» ESTRATTO DEL DOCUMENTO
·····

42. 6 Febbraio 1971




I.: Ho notato l'emergere in me di un nuovo me stesso, indipendente dal vecchio. In un certo senso, i due coesistono. Il vecchio continua a fare le sue cose come prima; il nuovo non lo disturba, ma nemmeno s'identifica con lui.
M.: Qual è la principale differenza tra il vecchio e il nuovo?
I.: Il vecchio insegue tutto ciò che è definito e spiegato. Vuole che le cose si adattino verbalmente l'una all'altra. Il nuovo non tiene alle spiegazioni verbali: accetta le cose come sono, e non cerca di ricollegarle alle cose ricordate.
M.: Sei sempre, incessantemente consapevole della differenza fra l'abituale e lo spirituale? Come si atteggia il nuovo te stesso verso il te stesso di prima?
I.: Il nuovo si limita a guardare il vecchio. Non è né amichevole né nemico. Semplicemente accetta il vecchio come ogni altra cosa. Non gli nega l'essere, ma solo il valore e la validità.
M.: Il nuovo è la totale negazione del vecchio; il nuovo permissivo non è veramente nuovo. In realtà è il vecchio medesimo atteggiato in modo nuovo. Il veramente nuovo oblitera il vecchio completamente. La coesistenza diventa impossibile. Si può dire che ci sia un processo di autosvelamento, un rifiuto metodico di accettare le idee e i valori del passato, o solo una tolleranza reciproca? Qual è il rapporto fra di loro?
I.: Non parlerei di rapporto. Si limitano a coesistere.
M.: Quando parli del vecchio e del nuovo te stesso, quale dei due hai in mente? Poiché c'è una continuità di memoria tra l'uno e l'altro, ricordandosi ciascuno dell'altro, come fai a parlare di due te stesso?
I.: L'uno è schiavo delle abitudini. L'altro no. L'uno concettualizza, l'altro è svincolato da ogni sorta di idee.
M.: Ma perché due? Tra il te stesso vincolato e quello libero non può esserci rapporto. Proprio il fatto che coesistono dimostra la loro unità fondamentale. C'è un unico te stesso, che è sempre: ora. Quello che definisci il secondo - vecchio o nuovo che sia - è una modalità, un altro aspetto della tua unica personalità. Il sé è unico. Tu sei te stesso, e alimenti certe idee su ciò che sei stato o sarai. Ma un'idea non è il sé. In questo momento, seduto di fronte a me, quale dei due te stesso sei, il vecchio o il nuovo?
I.: Sono in conflitto tra loro.
M.: Come può esserci conflitto tra ciò che è e ciò che non è? La conflittualità è l'atteggiamento caratteristico del vecchio. Quando emerge il nuovo, il vecchio non c'è più. Non puoi parlare del nuovo e del conflitto contemporaneamente. Anche lo sforzo di lottare perché si affermi il nuovo, è del vecchio sé. Ovunque si dia conflitto, sforzo, competizione, desiderio di cambiare, il nuovo non c'è.

·····

» DATI REGISTRATI
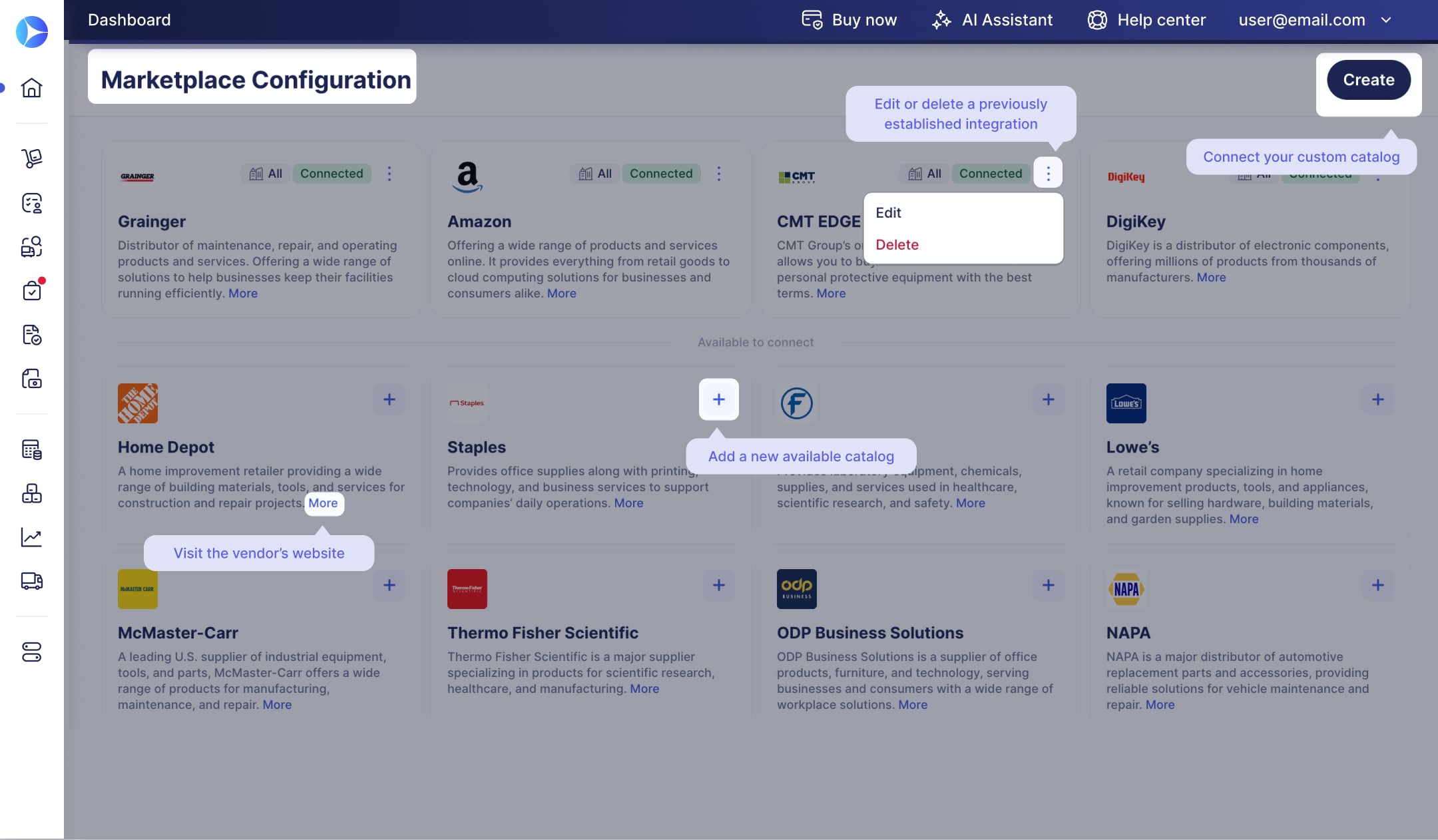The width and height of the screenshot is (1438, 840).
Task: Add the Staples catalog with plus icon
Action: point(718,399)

·····

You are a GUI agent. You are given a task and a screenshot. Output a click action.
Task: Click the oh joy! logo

·····

» COMPITO ASSEGNATO 1
Trascrivi dal dialogo sul vecchio e il nuovo sé tutto ciò che va da "M.: Sei sempre, incessantemente" giù fino a "fra di loro?".
» COMPITO ASSEGNATO 2
Nei record, rinomina "logo" in "icon" e riporta soltanto le righe che vanno da quella che contiene "You are a GUI" giù fino a quella che contiene "Task: Click the oh joy! logo", lasciando invariato tutto il resto.

» RISPOSTA SCRITTA 1
M.: Sei sempre, incessantemente consapevole della differenza fra l'abituale e lo spirituale? Come si atteggia il nuovo te stesso verso il te stesso di prima?
I.: Il nuovo si limita a guardare il vecchio. Non è né amichevole né nemico. Semplicemente accetta il vecchio come ogni altra cosa. Non gli nega l'essere, ma solo il valore e la validità.
M.: Il nuovo è la totale negazione del vecchio; il nuovo permissivo non è veramente nuovo. In realtà è il vecchio medesimo atteggiato in modo nuovo. Il veramente nuovo oblitera il vecchio completamente. La coesistenza diventa impossibile. Si può dire che ci sia un processo di autosvelamento, un rifiuto metodico di accettare le idee e i valori del passato, o solo una tolleranza reciproca? Qual è il rapporto fra di loro?

» RISPOSTA SCRITTA 2
You are a GUI agent. You are given a task and a screenshot. Output a click action.
Task: Click the oh joy! icon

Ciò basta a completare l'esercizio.